INSTRUCTIONS TO FOLLOW: Format the items from the line with "Image resolution: width=1568" to the line with "should pyautogui.click(x=43, y=129).", both included, as a JSON list of strings with one string per line, skipping blank lines.

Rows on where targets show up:
┄┄┄┄┄┄

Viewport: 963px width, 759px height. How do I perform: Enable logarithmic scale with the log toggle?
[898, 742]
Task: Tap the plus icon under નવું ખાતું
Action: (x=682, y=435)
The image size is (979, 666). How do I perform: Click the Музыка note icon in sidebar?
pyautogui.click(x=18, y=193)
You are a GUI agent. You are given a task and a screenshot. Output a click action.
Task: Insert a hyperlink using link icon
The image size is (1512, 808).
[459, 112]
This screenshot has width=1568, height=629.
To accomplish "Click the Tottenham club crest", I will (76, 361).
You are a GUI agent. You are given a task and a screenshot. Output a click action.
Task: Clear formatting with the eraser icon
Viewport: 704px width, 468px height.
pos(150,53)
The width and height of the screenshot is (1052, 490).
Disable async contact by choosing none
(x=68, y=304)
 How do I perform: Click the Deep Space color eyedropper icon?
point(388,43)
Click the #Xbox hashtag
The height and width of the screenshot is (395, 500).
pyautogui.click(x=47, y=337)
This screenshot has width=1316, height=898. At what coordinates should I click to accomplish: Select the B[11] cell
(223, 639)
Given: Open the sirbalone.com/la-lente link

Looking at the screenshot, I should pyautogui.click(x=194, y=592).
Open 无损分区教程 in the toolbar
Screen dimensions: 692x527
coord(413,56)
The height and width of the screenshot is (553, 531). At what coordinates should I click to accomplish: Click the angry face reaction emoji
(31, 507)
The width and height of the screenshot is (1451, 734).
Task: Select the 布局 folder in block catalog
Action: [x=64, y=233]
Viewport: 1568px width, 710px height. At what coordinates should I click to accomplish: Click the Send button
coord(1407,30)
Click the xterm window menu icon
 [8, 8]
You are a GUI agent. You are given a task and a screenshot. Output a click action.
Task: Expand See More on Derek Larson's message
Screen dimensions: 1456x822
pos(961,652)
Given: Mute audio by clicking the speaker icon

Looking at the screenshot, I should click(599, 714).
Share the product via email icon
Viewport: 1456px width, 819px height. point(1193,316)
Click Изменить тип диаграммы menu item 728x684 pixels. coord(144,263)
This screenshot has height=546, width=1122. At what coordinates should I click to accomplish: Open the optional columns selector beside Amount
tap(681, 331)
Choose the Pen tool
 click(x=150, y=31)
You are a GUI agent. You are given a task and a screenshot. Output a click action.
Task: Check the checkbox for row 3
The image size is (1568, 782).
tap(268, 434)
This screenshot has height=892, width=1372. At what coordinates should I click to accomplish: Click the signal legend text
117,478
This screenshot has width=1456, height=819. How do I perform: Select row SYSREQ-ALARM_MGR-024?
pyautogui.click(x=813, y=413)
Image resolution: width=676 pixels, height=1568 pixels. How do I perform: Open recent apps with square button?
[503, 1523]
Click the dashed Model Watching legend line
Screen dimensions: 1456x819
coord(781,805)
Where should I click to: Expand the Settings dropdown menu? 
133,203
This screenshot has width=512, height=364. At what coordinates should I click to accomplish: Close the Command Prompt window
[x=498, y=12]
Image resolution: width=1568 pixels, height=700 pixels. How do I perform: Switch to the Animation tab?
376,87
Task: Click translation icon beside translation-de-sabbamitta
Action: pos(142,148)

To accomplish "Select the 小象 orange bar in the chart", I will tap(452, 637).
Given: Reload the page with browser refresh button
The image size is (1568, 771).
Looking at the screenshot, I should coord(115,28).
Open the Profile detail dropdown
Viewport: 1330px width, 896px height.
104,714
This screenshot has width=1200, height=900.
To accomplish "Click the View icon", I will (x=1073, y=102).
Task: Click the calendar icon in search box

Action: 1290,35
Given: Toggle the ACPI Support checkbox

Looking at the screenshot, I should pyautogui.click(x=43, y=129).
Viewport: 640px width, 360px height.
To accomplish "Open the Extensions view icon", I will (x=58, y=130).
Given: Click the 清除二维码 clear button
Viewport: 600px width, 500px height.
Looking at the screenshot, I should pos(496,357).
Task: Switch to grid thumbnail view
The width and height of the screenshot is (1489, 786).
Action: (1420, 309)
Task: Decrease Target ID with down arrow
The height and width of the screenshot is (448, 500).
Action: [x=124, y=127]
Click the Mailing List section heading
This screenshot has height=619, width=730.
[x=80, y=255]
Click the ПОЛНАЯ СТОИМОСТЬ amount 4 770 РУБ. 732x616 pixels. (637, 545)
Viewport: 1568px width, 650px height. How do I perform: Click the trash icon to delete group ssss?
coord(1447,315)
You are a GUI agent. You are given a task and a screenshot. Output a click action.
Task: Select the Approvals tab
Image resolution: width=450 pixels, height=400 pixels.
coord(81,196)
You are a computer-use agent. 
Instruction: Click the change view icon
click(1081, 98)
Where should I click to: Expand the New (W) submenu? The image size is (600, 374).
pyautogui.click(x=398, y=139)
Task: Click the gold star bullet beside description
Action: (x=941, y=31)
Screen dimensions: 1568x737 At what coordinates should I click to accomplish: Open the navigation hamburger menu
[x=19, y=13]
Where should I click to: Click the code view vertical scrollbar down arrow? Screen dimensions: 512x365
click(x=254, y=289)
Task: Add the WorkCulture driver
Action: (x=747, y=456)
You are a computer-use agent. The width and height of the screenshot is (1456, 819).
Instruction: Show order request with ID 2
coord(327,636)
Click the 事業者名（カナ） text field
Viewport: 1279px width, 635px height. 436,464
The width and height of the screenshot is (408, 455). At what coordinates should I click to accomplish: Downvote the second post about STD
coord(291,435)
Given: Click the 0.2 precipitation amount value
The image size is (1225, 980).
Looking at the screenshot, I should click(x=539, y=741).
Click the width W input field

┄┄┄┄┄┄

SOLUTION TO THIS PROBLEM:
[
  "Image resolution: width=1568 pixels, height=700 pixels. How do I perform: Switch to the Animation tab?",
  "376,87",
  "Task: Click translation icon beside translation-de-sabbamitta",
  "Action: pos(142,148)",
  "To accomplish \"Select the 小象 orange bar in the chart\", I will tap(452, 637).",
  "Given: Reload the page with browser refresh button",
  "The image size is (1568, 771).",
  "Looking at the screenshot, I should coord(115,28).",
  "Open the Profile detail dropdown",
  "Viewport: 1330px width, 896px height.",
  "104,714",
  "This screenshot has width=1200, height=900.",
  "To accomplish \"Click the View icon\", I will (x=1073, y=102).",
  "Task: Click the calendar icon in search box",
  "Action: 1290,35",
  "Given: Toggle the ACPI Support checkbox",
  "Looking at the screenshot, I should pyautogui.click(x=43, y=129)."
]